La señora de Vilers, asustada, cerró los ojos, disparó dos veces y dio unos pasos atrás a causa del retroceso del arma; luego, cuando recobró su sangre fría, vio al barón que bailaba como un loco, y a Médor que traía dos perdices en su boca.
A partir de aquel día el señor de Coutelier se enamoró de ella.
—¡Qué mujer! —decía alzando los ojos, y cada noche volvía al castillo para hablar de caza.
Un día, el señor de Courville, mientras le acompañaba de regreso a casa escuchándole decir maravillas de su nueva amiga, le preguntó a bocajarro:
—¿Por qué no se casa con ella?
El barón se quedó sorprendido:
—¿Yo, yo, casarme con ella? Pues… la verdad…
No añadió nada más. Luego, dándole un apretón de manos a su amigo, murmuró:
—Hasta la vista, amigo. —Y desapareció a grandes pasos en la oscuridad.
Estuvo tres días sin que se le viera el pelo. Cuando reapareció, estaba un tanto pálido por sus reflexiones, y más serio que de costumbre. Haciendo un aparte con el señor de Courville, le dijo:
—Tuvo usted una magnífica idea. Trate de prepararla para que me acepte. Por Dios, una mujer así, se diría hecha para mí. Cazaremos juntos todo el año.
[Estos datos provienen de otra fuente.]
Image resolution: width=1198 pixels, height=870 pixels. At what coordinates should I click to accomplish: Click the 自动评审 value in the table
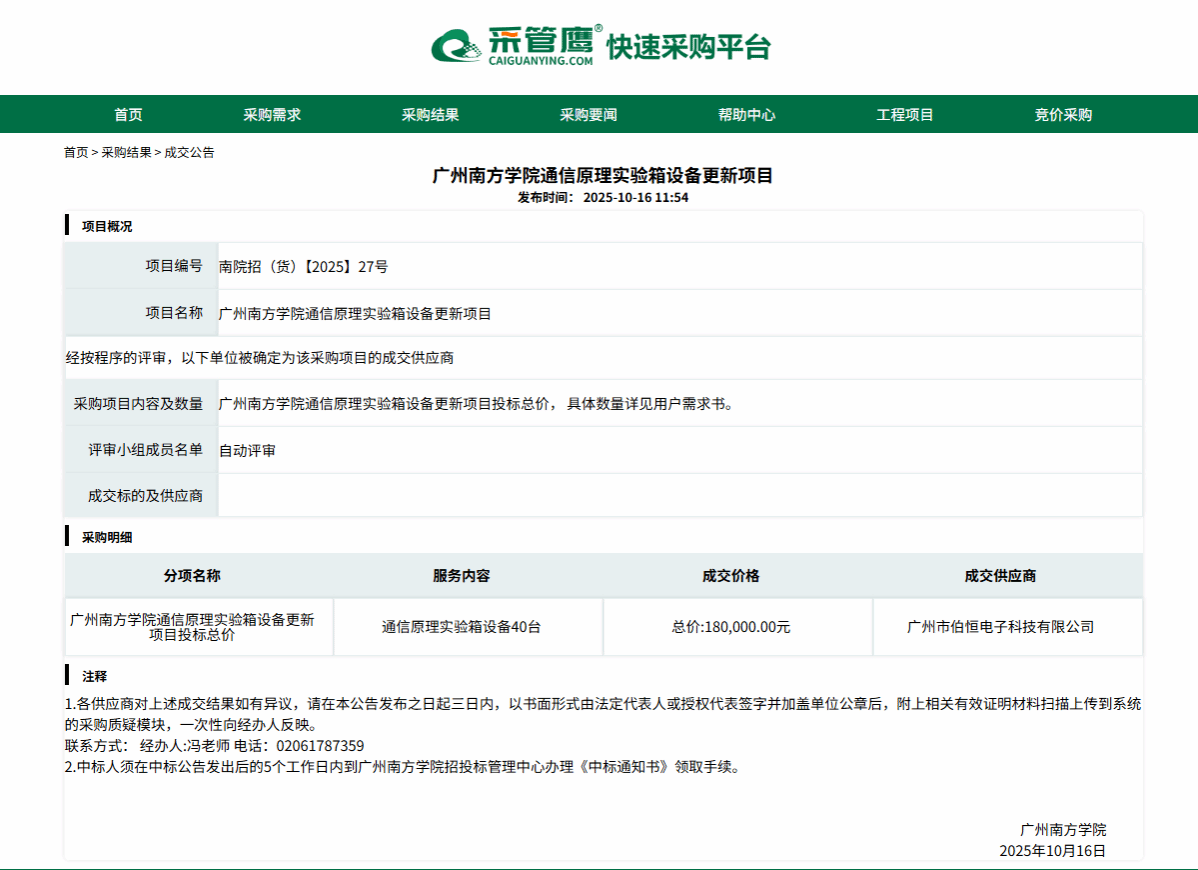247,451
El señor de Courville, seguro de que no sería rechazado, repuso:
—Haga su petición de mano enseguida, amigo mío. ¿Quiere que me encargue yo?
Pero el barón se turbó de repente; y, balbuceando, dijo:
—No…, no…, primero es preciso que haga un breve viaje…, un breve viaje a París. En cuanto vuelva, le daré una respuesta definitiva.
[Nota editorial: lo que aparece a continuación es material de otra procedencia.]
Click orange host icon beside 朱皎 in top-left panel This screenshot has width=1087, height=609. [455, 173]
No se pudo saber más sobre el particular, y él partió al día siguiente.
El viaje duró largo tiempo. Pasó una semana, pasaron dos, tres: el señor de Coutelier no volvía. Los Courville, asombrados y preocupados, no sabían ya qué decirle a su amiga, a quien habían puesto al corriente de las intenciones del barón. Cada dos días mandaban a por noticias a su casa, pero el personal de servicio no sabía nada.
Una noche, mientras la señora Vilers estaba cantando acompañándose del piano, una criada fue a buscar al señor de Courville con gran misterio para decirle en voz baja que un señor preguntaba por él. Era el barón en traje de viaje, cambiado, envejecido. Apenas vio a su amigo, le tomó de las manos y dijo, con voz un poco cansina:
—Acabo de llegar, y he venido enseguida para aquí. No puedo más. —Titubeó, visiblemente incómodo—: Quería decirle enseguida que…, que ese asunto…, ya sabe usted cuál, se ha ido al agua.
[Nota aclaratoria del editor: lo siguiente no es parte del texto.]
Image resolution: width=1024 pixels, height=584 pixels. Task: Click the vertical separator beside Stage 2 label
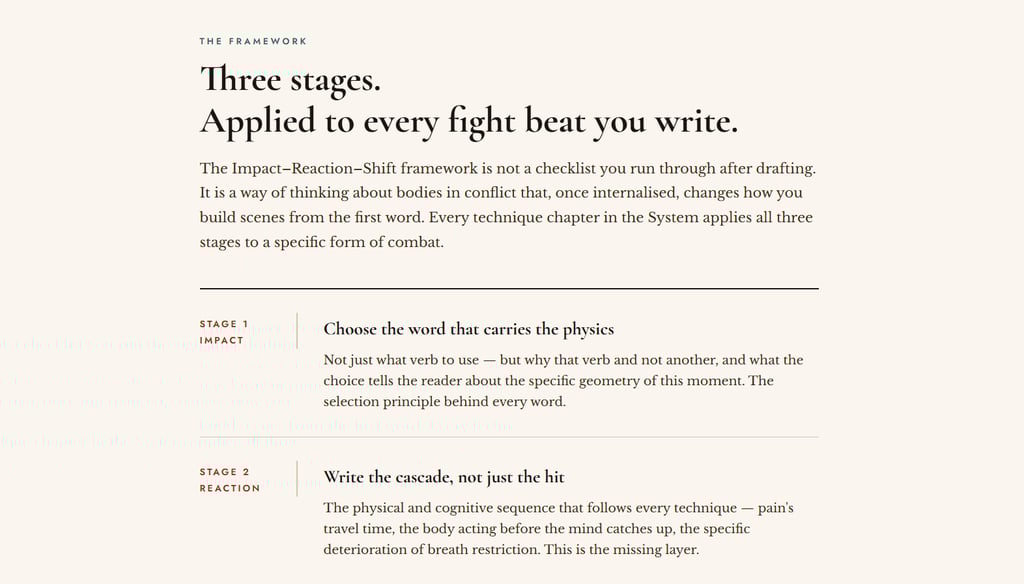click(297, 479)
El señor de Courville le miró, asombrado:
—Pero cómo que al agua, ¿y por qué?
—Por favor no me pregunte, son cosas que no pueden contarse; pero esté seguro de que me estoy portando como… una persona honorable. No puedo…, no tengo derecho, ya me entiende, derecho a casarme con esa señora. Esperaré a que ella se haya ido para volver a su casa; me resultaría demasiado doloroso verla de nuevo. Adiós.
Y se fue corriendo.
Toda la familia deliberó, discutió, se entregó a mil conjeturas. Concluyeron que en la vida del barón debía de haber un gran misterio, que tal vez tenía hijos naturales y una vieja relación. En definitiva, la cosa parecía seria, y, para no complicarla más, se lo comunicaron prudentemente a la señora Vilers, que volvió a irse viuda como había llegado.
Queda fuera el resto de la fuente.